20
mar 13

Astenia primaveral

          Por fin llega la primavera, y con ella (en teoría, al menos), más horas de sol y temperaturas más agradables. El color sale de los armarios a la calle, y parece que se cogen energías con más facilidad. Pero en el otro extremo, están los dos aspectos más negativos de esta época: las alergias derivadas del polen, y la denominada “astenia primaveral”. Sobre este segundo punto, oímos hablar mucho, pero quisiera aclarar de una manera sencilla de qué se trata.

          Se denomina astenia a un estado patológico de cansancio duradero. En el caso de la astenia primaveral, este cansancio aparece cuando nuestro organismo no es capaz de asimilar los cambios que se producen en nuestro entorno con el relevo estacional. Nuestro cerebro es muy sensible a los cambios climáticos y horarios, y cuando pasamos de un invierno duro a una primavera suave, hay personas que tienen dificultades para adptarse a dichos cambios. Bajan las defensas y se “revolucionan” las hormonas. En algunos casos, incluso pueden llegar a presentar cuadros depresivos.

          Al parecer, se da en mayor número en mujeres que en hombres, sobre todo entre los 20 y los 50 años de edad. Dentro de los diferentes grupos de población, las personas más vulnerables son aquellas que tienen estrés, problemas emocionales o psicológicos, dificultades para conciliar el sueño, desequilibrios hormonales o quienes no llevan una alimentación saludable.

           Los síntomas más habituales suelen ser cansancio y debilidad, dejadez, somnolencia e irritabilidad. También se puede notar un descenso en el apetito (tanto el gastronómico como el sexual). Sin embargo, todos ellos suelen desaparecer en cuanto el cuerpo se reajusta a los cambios externos.

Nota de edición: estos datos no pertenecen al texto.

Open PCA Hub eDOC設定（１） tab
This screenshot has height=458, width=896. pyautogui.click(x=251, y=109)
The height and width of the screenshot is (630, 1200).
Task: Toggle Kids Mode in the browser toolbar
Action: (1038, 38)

          Para prevenir la aparición de la astenia, es recomendable seguir una buena dieta, respetar las horas de sueño, practicar ejercicio físico, estimular nuestro intelecto y tener una actitud vital y proactiva. Hay gente que se decanta por tomar vitaminas y suplementos, pero en este caso, actúan como un mero placebo, puesto que nuestro organismo se reajusta, como hemos comentado anteriormente, en un plazo de aproximadamente dos semanas.